(Source records)

■ ■ ■ ■

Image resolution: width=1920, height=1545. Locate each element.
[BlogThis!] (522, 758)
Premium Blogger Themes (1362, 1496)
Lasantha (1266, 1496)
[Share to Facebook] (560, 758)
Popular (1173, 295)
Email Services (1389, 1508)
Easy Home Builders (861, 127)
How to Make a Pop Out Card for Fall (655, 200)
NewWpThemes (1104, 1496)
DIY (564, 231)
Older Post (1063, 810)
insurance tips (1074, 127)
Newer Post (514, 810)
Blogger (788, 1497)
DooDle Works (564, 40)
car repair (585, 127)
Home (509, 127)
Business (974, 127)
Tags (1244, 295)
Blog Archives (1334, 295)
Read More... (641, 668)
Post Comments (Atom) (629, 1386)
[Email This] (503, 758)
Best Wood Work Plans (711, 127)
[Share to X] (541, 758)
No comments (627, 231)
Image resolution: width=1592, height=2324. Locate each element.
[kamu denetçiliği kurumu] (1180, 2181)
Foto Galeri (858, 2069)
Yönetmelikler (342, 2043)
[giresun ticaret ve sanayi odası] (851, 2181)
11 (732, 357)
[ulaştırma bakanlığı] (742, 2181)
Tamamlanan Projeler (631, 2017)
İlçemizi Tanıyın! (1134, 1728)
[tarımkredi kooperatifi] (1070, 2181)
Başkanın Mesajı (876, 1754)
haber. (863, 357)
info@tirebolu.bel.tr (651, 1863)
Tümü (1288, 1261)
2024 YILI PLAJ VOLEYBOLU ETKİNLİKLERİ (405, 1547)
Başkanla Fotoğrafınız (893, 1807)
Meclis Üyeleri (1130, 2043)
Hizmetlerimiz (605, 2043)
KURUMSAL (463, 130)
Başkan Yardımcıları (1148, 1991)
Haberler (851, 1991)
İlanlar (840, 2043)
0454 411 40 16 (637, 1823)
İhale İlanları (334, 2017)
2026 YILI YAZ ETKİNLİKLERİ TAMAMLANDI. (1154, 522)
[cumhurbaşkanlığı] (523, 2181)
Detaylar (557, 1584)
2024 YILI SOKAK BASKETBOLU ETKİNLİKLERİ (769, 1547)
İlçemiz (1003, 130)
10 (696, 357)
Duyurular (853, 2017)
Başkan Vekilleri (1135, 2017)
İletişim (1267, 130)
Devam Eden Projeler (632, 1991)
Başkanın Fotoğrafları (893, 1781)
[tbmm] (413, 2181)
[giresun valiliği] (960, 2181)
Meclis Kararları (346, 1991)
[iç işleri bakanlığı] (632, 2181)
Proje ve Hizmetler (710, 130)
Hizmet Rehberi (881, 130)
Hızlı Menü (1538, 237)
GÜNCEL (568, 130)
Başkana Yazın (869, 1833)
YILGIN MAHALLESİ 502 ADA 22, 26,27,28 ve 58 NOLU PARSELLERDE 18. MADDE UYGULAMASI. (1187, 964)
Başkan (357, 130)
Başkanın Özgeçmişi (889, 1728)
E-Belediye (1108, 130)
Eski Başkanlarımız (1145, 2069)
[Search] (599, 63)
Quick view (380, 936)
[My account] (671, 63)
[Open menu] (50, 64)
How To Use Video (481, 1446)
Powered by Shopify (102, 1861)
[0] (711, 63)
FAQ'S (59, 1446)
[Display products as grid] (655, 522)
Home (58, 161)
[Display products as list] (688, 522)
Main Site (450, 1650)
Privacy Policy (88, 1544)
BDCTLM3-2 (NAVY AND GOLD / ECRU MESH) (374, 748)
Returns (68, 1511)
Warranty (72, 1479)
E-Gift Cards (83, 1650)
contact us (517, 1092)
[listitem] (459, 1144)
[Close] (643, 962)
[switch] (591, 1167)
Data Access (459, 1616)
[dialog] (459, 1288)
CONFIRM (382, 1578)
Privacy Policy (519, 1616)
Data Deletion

■ ■ ■ ■

* Problem details
Each record must be output word for word.

* Exercise output
Image resolution: width=1920, height=1545. Locate each element.
[BlogThis!] (522, 758)
Premium Blogger Themes (1362, 1496)
Lasantha (1266, 1496)
[Share to Facebook] (560, 758)
Popular (1173, 295)
Email Services (1389, 1508)
Easy Home Builders (861, 127)
How to Make a Pop Out Card for Fall (655, 200)
NewWpThemes (1104, 1496)
DIY (564, 231)
Older Post (1063, 810)
insurance tips (1074, 127)
Newer Post (514, 810)
Blogger (788, 1497)
DooDle Works (564, 40)
car repair (585, 127)
Home (509, 127)
Business (974, 127)
Tags (1244, 295)
Blog Archives (1334, 295)
Read More... (641, 668)
Post Comments (Atom) (629, 1386)
[Email This] (503, 758)
Best Wood Work Plans (711, 127)
[Share to X] (541, 758)
No comments (627, 231)
Image resolution: width=1592, height=2324. Locate each element.
[kamu denetçiliği kurumu] (1180, 2181)
Foto Galeri (858, 2069)
Yönetmelikler (342, 2043)
[giresun ticaret ve sanayi odası] (851, 2181)
11 (732, 357)
[ulaştırma bakanlığı] (742, 2181)
Tamamlanan Projeler (631, 2017)
İlçemizi Tanıyın! (1134, 1728)
[tarımkredi kooperatifi] (1070, 2181)
Başkanın Mesajı (876, 1754)
haber. (863, 357)
info@tirebolu.bel.tr (651, 1863)
Tümü (1288, 1261)
2024 YILI PLAJ VOLEYBOLU ETKİNLİKLERİ (405, 1547)
Başkanla Fotoğrafınız (893, 1807)
Meclis Üyeleri (1130, 2043)
Hizmetlerimiz (605, 2043)
KURUMSAL (463, 130)
Başkan Yardımcıları (1148, 1991)
Haberler (851, 1991)
İlanlar (840, 2043)
0454 411 40 16 (637, 1823)
İhale İlanları (334, 2017)
2026 YILI YAZ ETKİNLİKLERİ TAMAMLANDI. (1154, 522)
[cumhurbaşkanlığı] (523, 2181)
Detaylar (557, 1584)
2024 YILI SOKAK BASKETBOLU ETKİNLİKLERİ (769, 1547)
İlçemiz (1003, 130)
10 (696, 357)
Duyurular (853, 2017)
Başkan Vekilleri (1135, 2017)
İletişim (1267, 130)
Devam Eden Projeler (632, 1991)
Başkanın Fotoğrafları (893, 1781)
[tbmm] (413, 2181)
[giresun valiliği] (960, 2181)
Meclis Kararları (346, 1991)
[iç işleri bakanlığı] (632, 2181)
Proje ve Hizmetler (710, 130)
Hizmet Rehberi (881, 130)
Hızlı Menü (1538, 237)
GÜNCEL (568, 130)
Başkana Yazın (869, 1833)
YILGIN MAHALLESİ 502 ADA 22, 26,27,28 ve 58 NOLU PARSELLERDE 18. MADDE UYGULAMASI. (1187, 964)
Başkan (357, 130)
Başkanın Özgeçmişi (889, 1728)
E-Belediye (1108, 130)
Eski Başkanlarımız (1145, 2069)
[Search] (599, 63)
Quick view (380, 936)
[My account] (671, 63)
[Open menu] (50, 64)
How To Use Video (481, 1446)
Powered by Shopify (102, 1861)
[0] (711, 63)
FAQ'S (59, 1446)
[Display products as grid] (655, 522)
Home (58, 161)
[Display products as list] (688, 522)
Main Site (450, 1650)
Privacy Policy (88, 1544)
BDCTLM3-2 (NAVY AND GOLD / ECRU MESH) (374, 748)
Returns (68, 1511)
Warranty (72, 1479)
E-Gift Cards (83, 1650)
contact us (517, 1092)
[listitem] (459, 1144)
[Close] (643, 962)
[switch] (591, 1167)
Data Access (459, 1616)
[dialog] (459, 1288)
CONFIRM (382, 1578)
Privacy Policy (519, 1616)
Data Deletion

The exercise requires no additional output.